* _GIVEN TEXT_

Figure (from [6]): Left, Izon’s qNano apparatus. Tunable pores are located in the central septum of a polyurethane membrane (inset), which is placed within a fluid cell on top of the instrument. Controlled pressure is applied across the membrane using a tube sealed into the upper fluid cell. Right, a schematic cross-section of the pore itself, with geometric variables labelled. Also shown are experimental data for several emulsion droplet resistive pulses (inset, lower left), and one typical pulse in greater detail (inset, lower right).

Understanding nanofludic transport is a theme common to most TRPS studies. Fluids and particles are driven through and around nanoscale structures by a range of tranport mechanisms, including pressure, electrophoresis, electro-osmosis, dielectriphoresis, Brownian motion – and even magnetism, in the case of superparamagnetic beads. We have studied nanofluidic tansport in order to understand TRPS, and we hope to extend this work to similarly interesting nanoscale configurations.

The Dynamics of Slippery Particles

Slip plays an important and controversial part in nanofluidic transport. Non-zero slip occurs when the fluid immediately adjacent to a solid surface is moving relative to that surface. Slip is not significant for normal (Newtonian) liquids at reasonably large length scales. Slip has been measured, however, around nanofluidic structures, especially when the solid surface is hydrophobic – that is, it chemically repels water. These measurements are difficult and sensitive, with the slip ‘length’ usually less than 100 nm.

* _COLLECTED MATERIAL_

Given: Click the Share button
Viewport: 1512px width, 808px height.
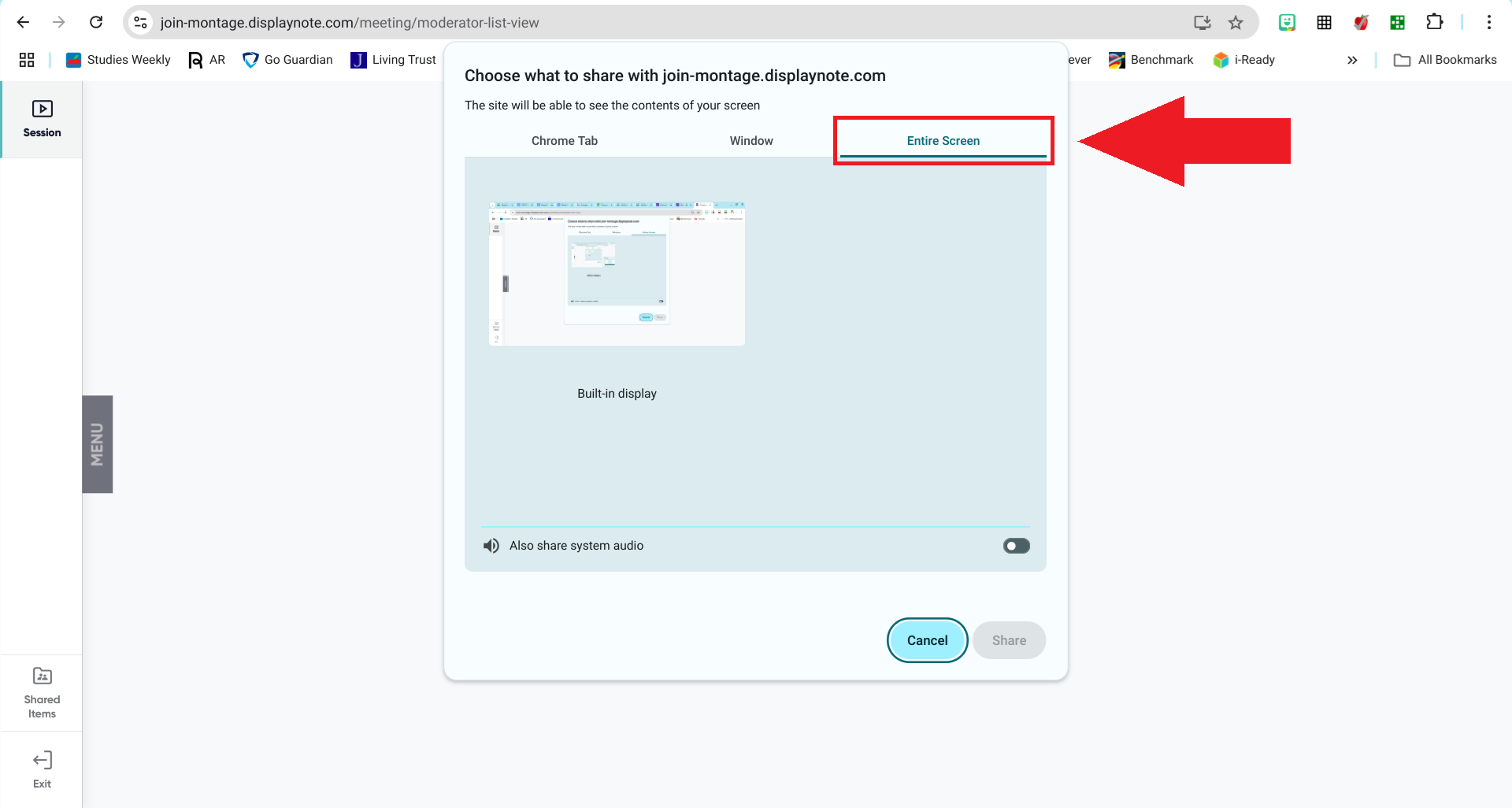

* _GIVEN REQUEST_
For each statement, decide whether it agrees with the nanofluidics text above, answering yes or no and quoting the words of the text that decide it: (a) Slip is significant for Newtonian liquids at reasonably large length scales; (b) the tunable pores of the qNano apparatus sit in the central septum of a polyurethane membrane; (c) the measured slip length is usually less than 100 nm.

* _THE REPLY_
(a) No: "Slip is not significant for normal (Newtonian) liquids at reasonably large length scales."
(b) Yes: "Tunable pores are located in the central septum of a polyurethane membrane"
(c) Yes: "with the slip ‘length’ usually less than 100 nm."